By David McGuire washingtonpost.com Staff Writer
Friday, December 19, 2003; 3:40 PM
The recording industry's effort to curtail online piracy was dealt a significant blow today when a federal appeals court ruled that Internet service providers cannot be compelled to disclose the identities of customers suspected of illegally sharing copyrighted songs.
The ruling, delivered by a three-judge panel on the U.S. Court of Appeals for the D.C. Circuit, overturns a lower court judge's January decision that the Recording Industry Association of America (RIAA) could use a controversial copyright law to force Verizon's Internet services unit to reveal the identities of suspected song swappers.
The judges conceded that Internet piracy is a crime and that it poses a major threat to the entertainment and software industries. However, the decision amounts to a direct strike against the RIAA's strategy of relying on a controversial copyright law to identify persons likely to have engaged in the illegal sharing of songs over the Internet.
"I think the bottom line is this is a significant victory for Internet users and will go a long way toward protecting their privacy," said David Sobel, general counsel for the Electronic Privacy Information Center, a privacy rights group based in Washington, D.C. "It will prevent the recording industry and other content owners or copyright holders from conducting fishing expeditions in the records of Internet service providers."
Peter Swire, a law professor at the Ohio State University and former Clinton Administration privacy advisor, said the subpoenas posed a grave threat to ISPs that have come to rely on customer trust.
"The recording industry was pushing the statute far beyond what it said," said Swire, who worked with Verizon in the early stages of the RIAA case.

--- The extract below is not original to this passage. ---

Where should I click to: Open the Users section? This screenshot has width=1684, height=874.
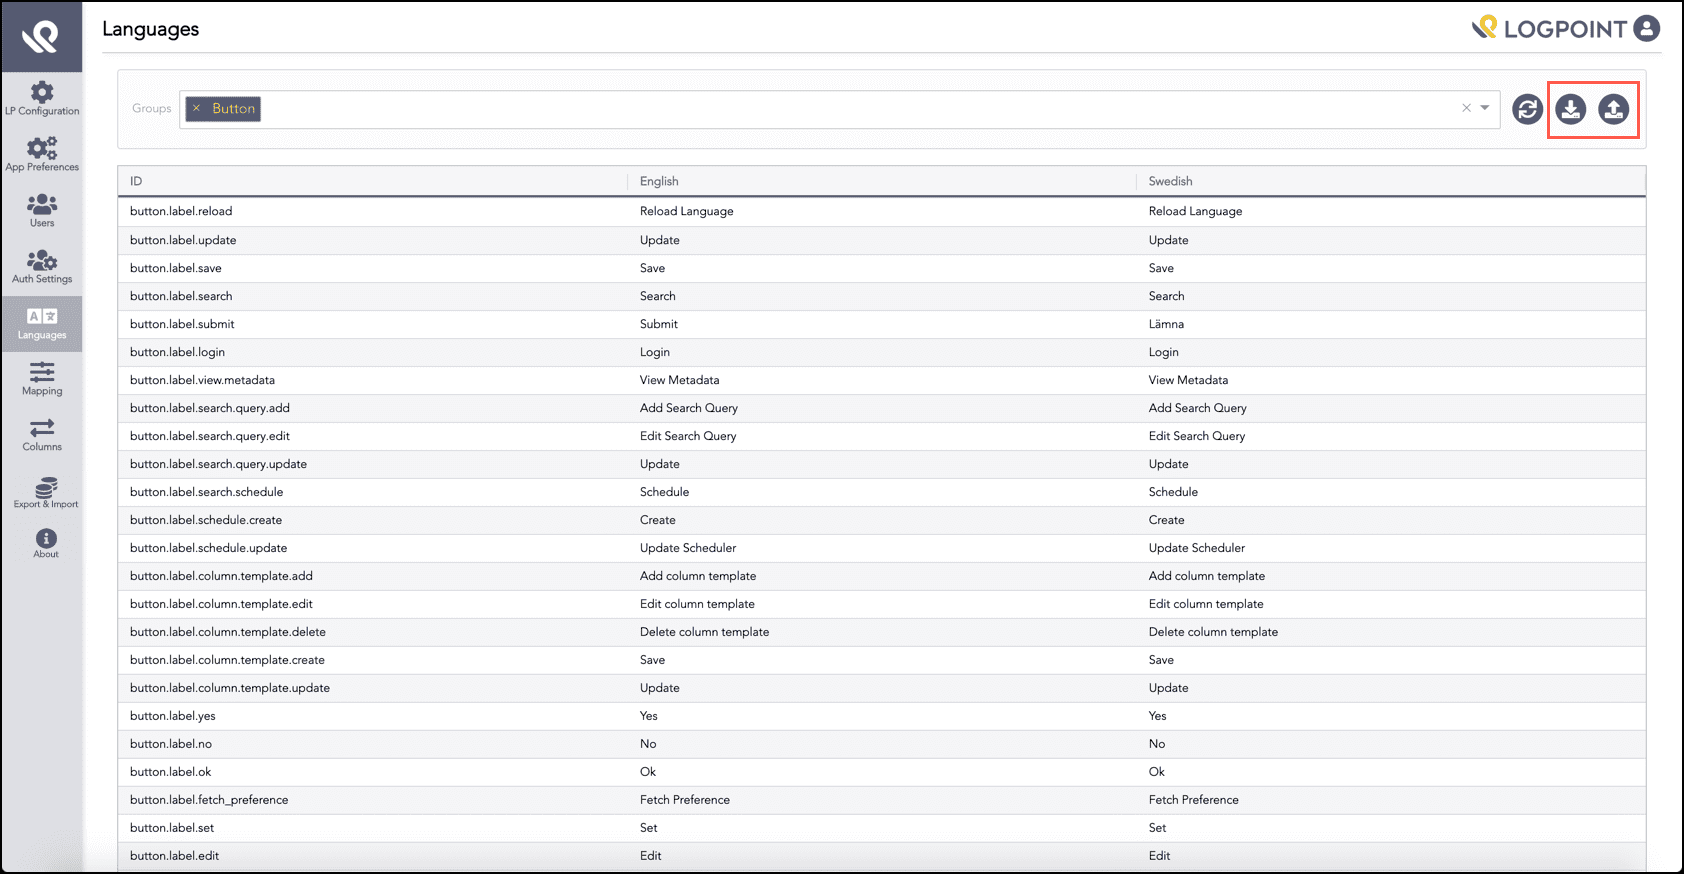point(42,209)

Subpoenas and lawsuits have proved an effective weapon in the recording industry's war against music piracy. The RIAA used the lower court's January decision as its basis for launching a legal blitzkrieg against Internet users, suing 382 of them and filing subpoenas for thousands of online identities. The association said it also plans to file lawsuits against nearly 400 other suspected traders. It has reached 220 settlements so far.

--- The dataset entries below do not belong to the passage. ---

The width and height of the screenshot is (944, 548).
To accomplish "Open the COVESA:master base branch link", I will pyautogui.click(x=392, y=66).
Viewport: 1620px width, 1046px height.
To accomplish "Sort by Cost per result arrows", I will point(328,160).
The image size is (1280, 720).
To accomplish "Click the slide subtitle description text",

In the decision issued today, the appeals court said that the RIAA's campaign oversteps the bounds of the Digital Millennium Copyright Act (DMCA), which Congress approved in 1998.
The court said that Verizon cannot be held responsible for material that passes through its Internet network. The RIAA's argument that ISPs could be subpoenaed because of the material its customers transmit on the Internet "borders on the silly," Judge Douglas H. Ginsburg wrote.
"[The] DMCA betrays no awareness whatsoever that Internet users might be able to directly exchange files containing copyrighted works," Ginsburg wrote. "It is not the province of the courts ... to rewrite the DMCA in order to make it fit a new and unforeseen Internet architecture, no matter how damaging that development has been to the music industry."